I really enjoyed this interview with Tony Fadell on the unique nature of Apple’s design process. The discussion about project abandonment percentages is incredibly important, and often overlooked in large companies. In many cases abandonment is a financial decision related to either real or opportunity costs associated with launching a product. People who have never worked for a large consumer products company likely have no idea how many products are cancelled just before launch because of the incredible cost in launching a product into the market.
Tony makes an amazing point about the toll such high cancellation rates have on employees at a company, and on the quality of the products the company ships. The inverse is that high commitment to ship products that pass key milestones leads to better employee commitment.
“When you’re in a culture that has a point of view, and drives to launch everything it does, you know you’re on the hook and you better bring your best game every time,” Fadell explained.
Tony contrasts his experience at Apple with his experience at Philips:
Fadell explained that a key and yet often overlooked difference between Apple and other tech companies is that Apple ships 99% of the products that pass certain internal milestones. By way of contrast, during Fadell’s tenure at Philips - where he was charged with overseeing the company’s audio strategy - the iPod guru noted that Philips would axe 9 projects out of 10, even if a particular product was about to ship.
I don’t think large companies have a metric for tracking the number and impact of cancelled projects. In my experience executive teams wanted to forget cancellations as quickly as possible and move on. They considered the cost to be in the past, and by having cancelled the project they had cut any ongoing cost. But as Tony points out, there are ongoing costs, just not costs that have their own column on a balance sheet or scorecard. In my experience it was clear … the impact of cancellations were cumulative and devastating.

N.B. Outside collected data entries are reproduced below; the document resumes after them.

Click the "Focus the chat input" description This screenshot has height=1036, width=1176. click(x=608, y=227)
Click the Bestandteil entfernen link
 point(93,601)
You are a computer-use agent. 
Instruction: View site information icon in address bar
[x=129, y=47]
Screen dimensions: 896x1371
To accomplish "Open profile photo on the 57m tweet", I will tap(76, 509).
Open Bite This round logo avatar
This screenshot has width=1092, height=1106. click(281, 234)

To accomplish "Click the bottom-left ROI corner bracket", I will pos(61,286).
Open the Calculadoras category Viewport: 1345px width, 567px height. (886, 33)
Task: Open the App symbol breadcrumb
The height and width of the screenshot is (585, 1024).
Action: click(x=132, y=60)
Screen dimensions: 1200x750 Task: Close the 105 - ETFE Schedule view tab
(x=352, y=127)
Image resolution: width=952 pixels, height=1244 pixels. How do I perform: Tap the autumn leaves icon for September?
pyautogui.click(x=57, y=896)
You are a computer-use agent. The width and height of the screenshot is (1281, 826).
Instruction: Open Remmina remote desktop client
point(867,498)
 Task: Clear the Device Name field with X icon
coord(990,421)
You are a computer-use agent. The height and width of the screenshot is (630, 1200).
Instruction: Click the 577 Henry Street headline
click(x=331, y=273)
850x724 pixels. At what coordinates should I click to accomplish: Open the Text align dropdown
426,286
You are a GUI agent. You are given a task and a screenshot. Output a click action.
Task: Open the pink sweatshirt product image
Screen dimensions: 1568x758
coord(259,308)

The importance of commitment is actually one of the 3 c’s I use when evaluating a project: Clarity, Competency, and Commitment. Over the years I have found these to be the key pieces of early stage information that will best predict the success of a project. Tony’s pont about commitment is that it isn’t only about commitment to a project, it is about the culture of commitment in an organization. I like this point, and I imagine there is a corollary for organizational clarity and competency. Below are a few notes related to project level evaluation of the 3 c’s
Clarity is an evaluation of how clear the goals are for the product, and how well understood the product is.
- A project to enhance a successful existing product with incremental features likely has very high clarity.
- A project to move a successful product through a major transition will likely have medium clarity, but in some cases will have low clarity if the product manager and the team have different ideas about product direction.
- A project to improve an unsuccessful product is usually medium to low clarity. If you are lucky you understand what went wrong, but lack of clarity is often the reason it failed in the first place.
- A new product is usually low clarity, but if you have a great product manager it may be medium clarity to high clarity.
- A new product in a new market is often low clarity and may even be disguised as medium to high clarity because the teams reviewing the product have little experience in the market. By this I mean the product brief will use language that sounds high clarity, but market experts would easily identify the brief as too vague. This is where competency and clarity overlap early in a project.
My first task was always to make sure there was a plan in place to address any clarity issues immediately. From my experience without such a plan and milestones for high clarity, teams often started to build the wrong product, or multiple wrong products. If the team cannot agree on what the product really is, it will certainly fail. New products could achieve medium to high clarity. The key step is to identify clarity as an issue and put a plan in place to provide good clarity early in the project. I have seen many product requirements documents that were very detailed, but no two team members would describe the same product when asked what the product was. Providing detail is not the same as providing clarity.
One of the other key issues in the success of a project is competency. In a large company design, and engineering resources tend to be plugged in to a project primarily based on their availability. There is an idea of a performance band with some people regularly performing better than others, but rarely a deep understanding of the individual competencies of team members. Having directed both engineering and design teams, and worked closely with product management for many years I have come to see that individual competencies play a key role in project success; a role that is rarely reflected in evaluations or performance rankings. Evaluations rarely measure competency. For an interesting take on the fallacy of skills in success see The Success Equation: Untangling Skill and Luck in Business, Sports, and Investing
Here I look for a match in competency for the product needs, but also for how well the team works in the particular product context. How much experience does this team have defining and launching a new product? Has the lead engineer designed anything at this scale before? Many projects fail because a key competency is lacking on the product team.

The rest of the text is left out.